======== The data

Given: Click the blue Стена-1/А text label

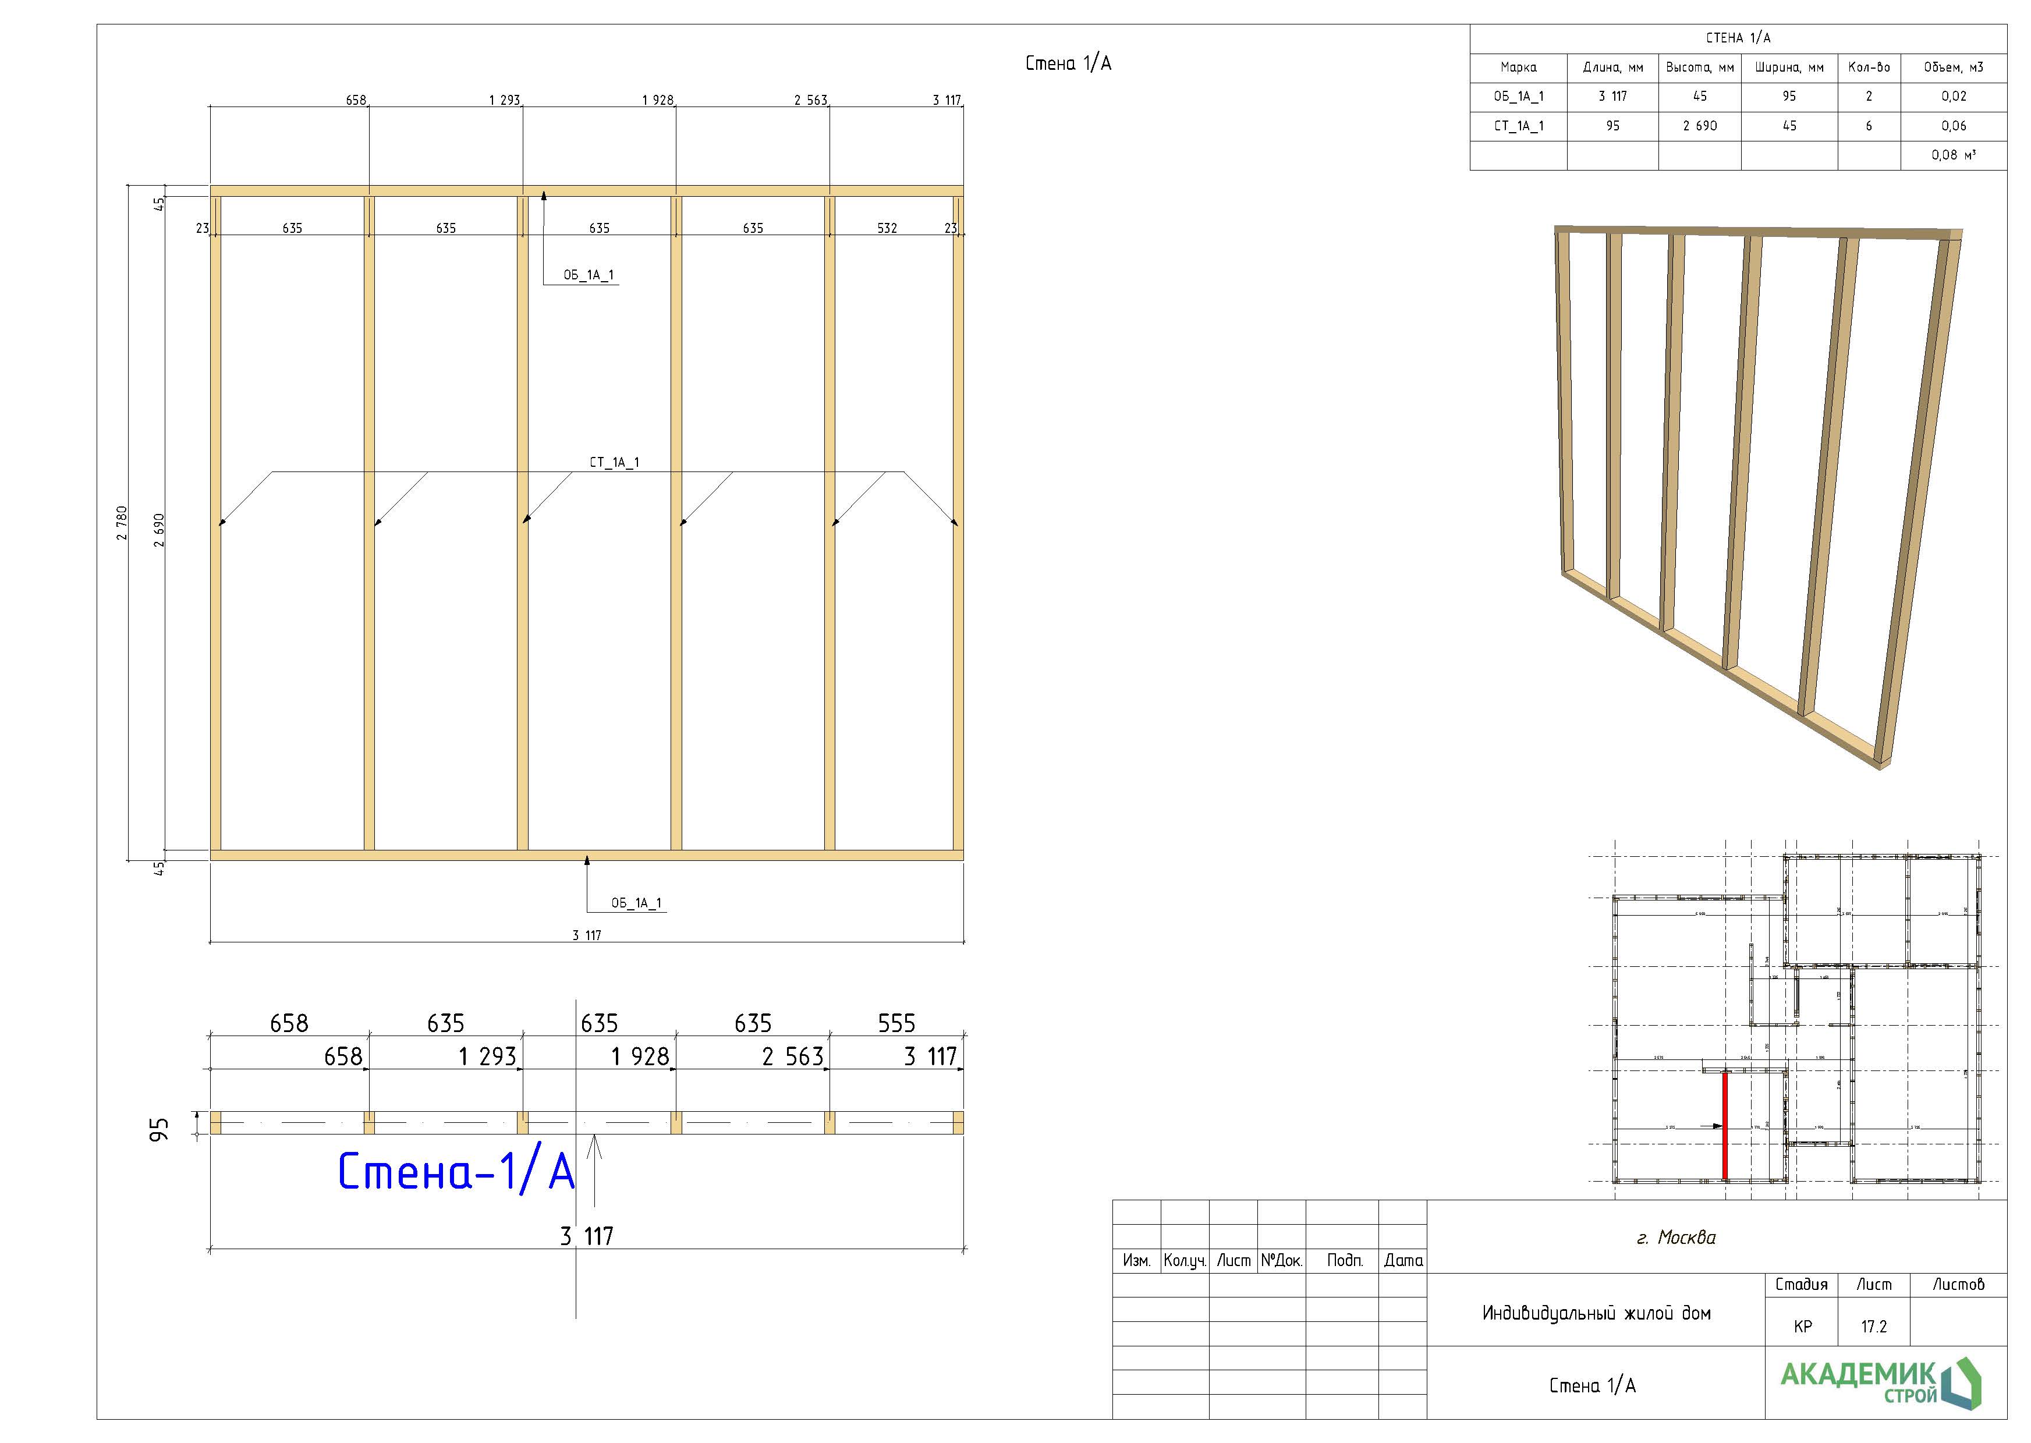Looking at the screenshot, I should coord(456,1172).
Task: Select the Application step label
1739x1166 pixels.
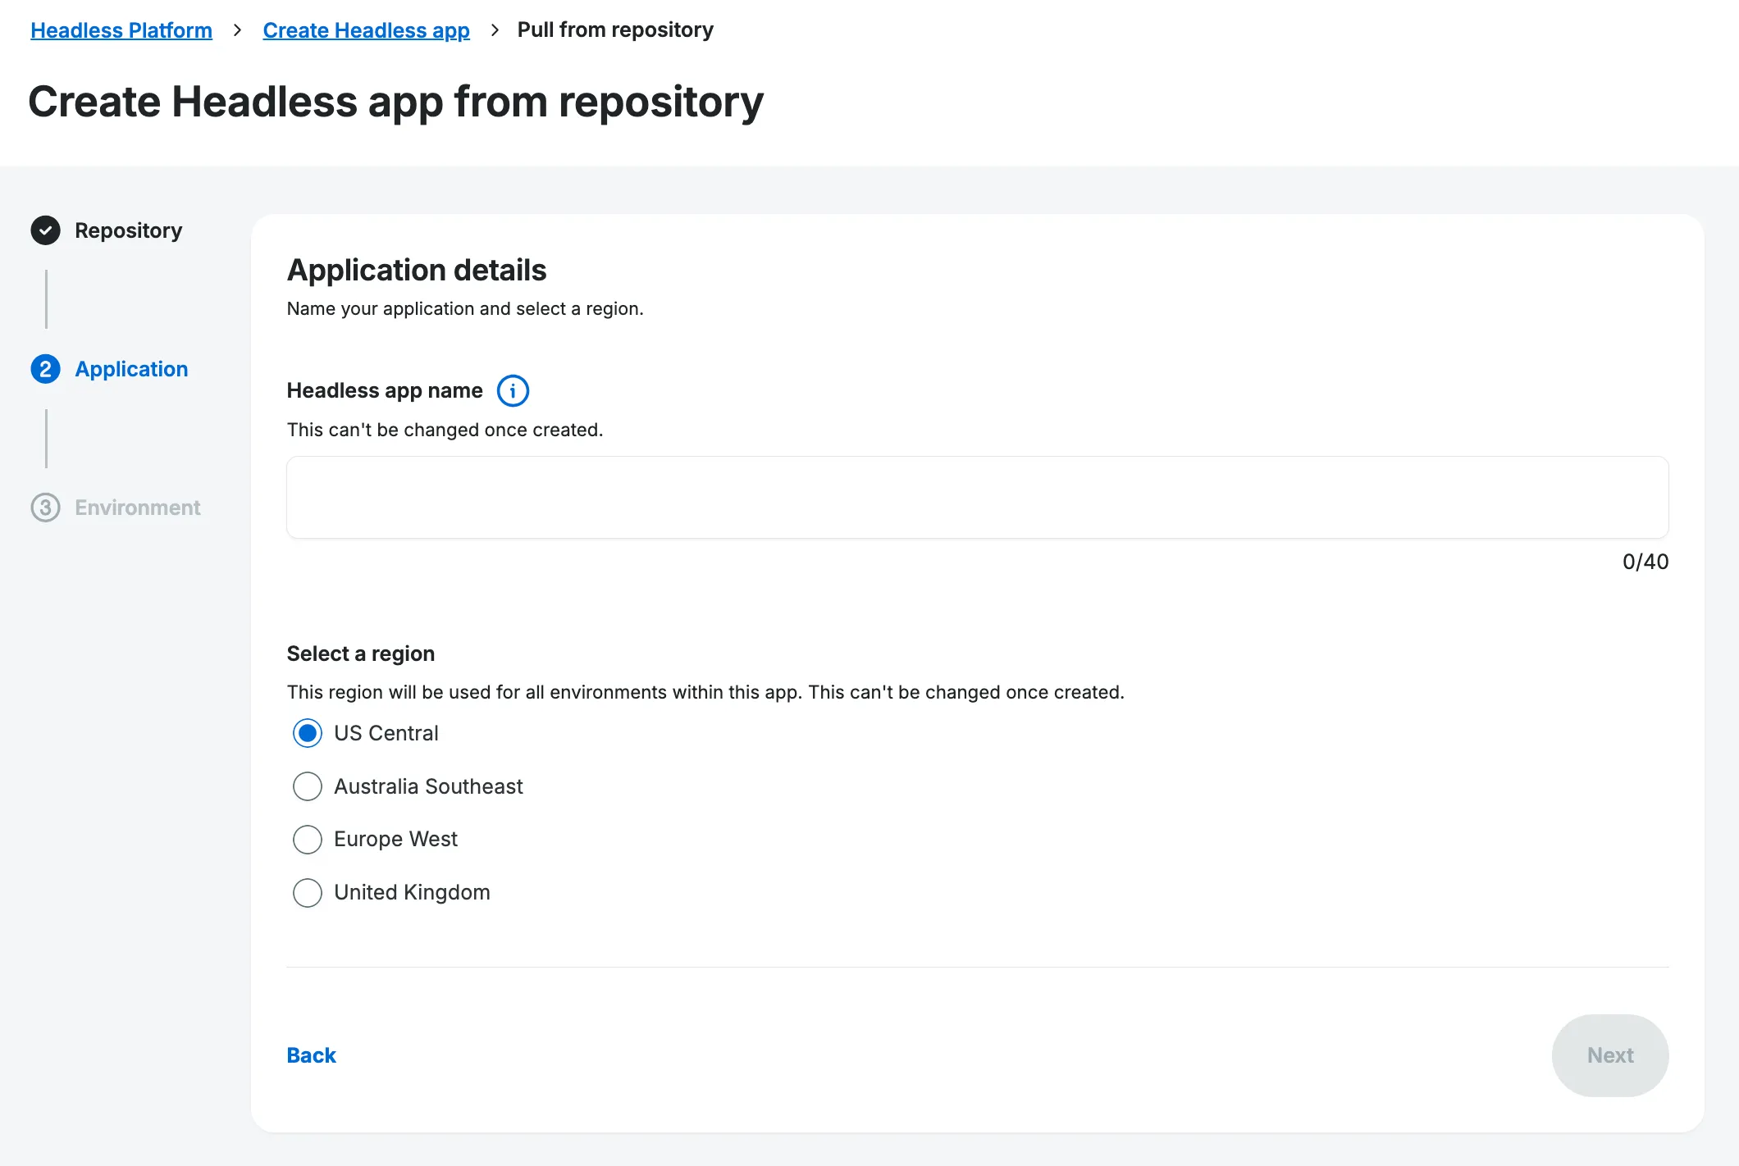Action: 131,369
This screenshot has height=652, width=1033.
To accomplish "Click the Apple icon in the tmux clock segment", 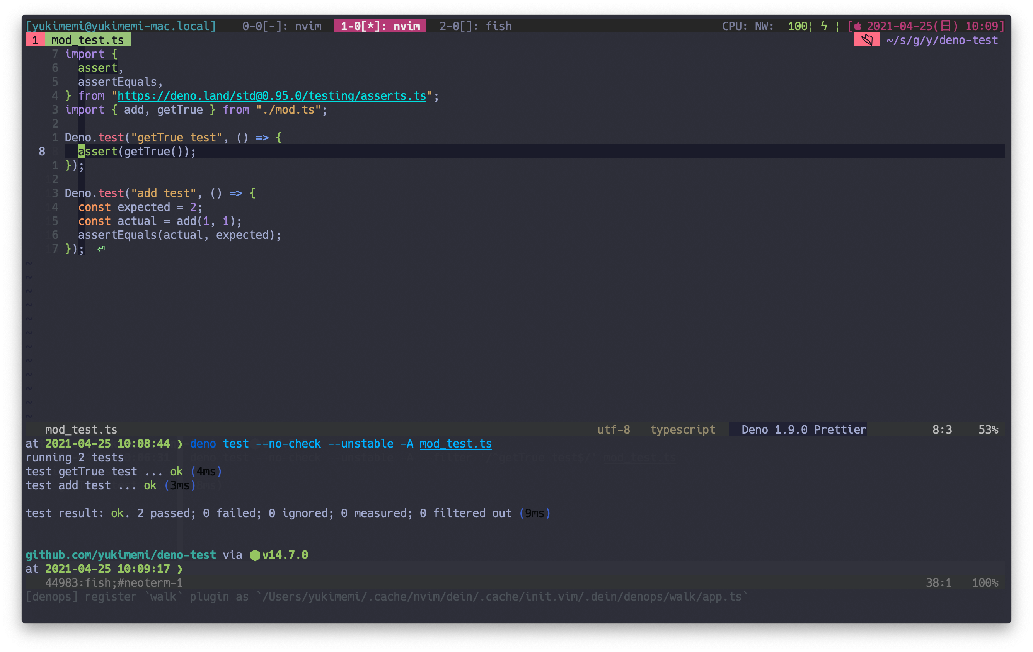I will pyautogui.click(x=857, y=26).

================

# Exercise goal:
Word for word, write out the lines from the top of the records above down to the line holding "This screenshot has height=652, width=1033.", inclusive, but not the pictures.

# Task output:
Given: Click the blue Стена-1/А text label

Looking at the screenshot, I should coord(456,1172).
Task: Select the Application step label
1739x1166 pixels.
Action: 131,369
This screenshot has height=652, width=1033.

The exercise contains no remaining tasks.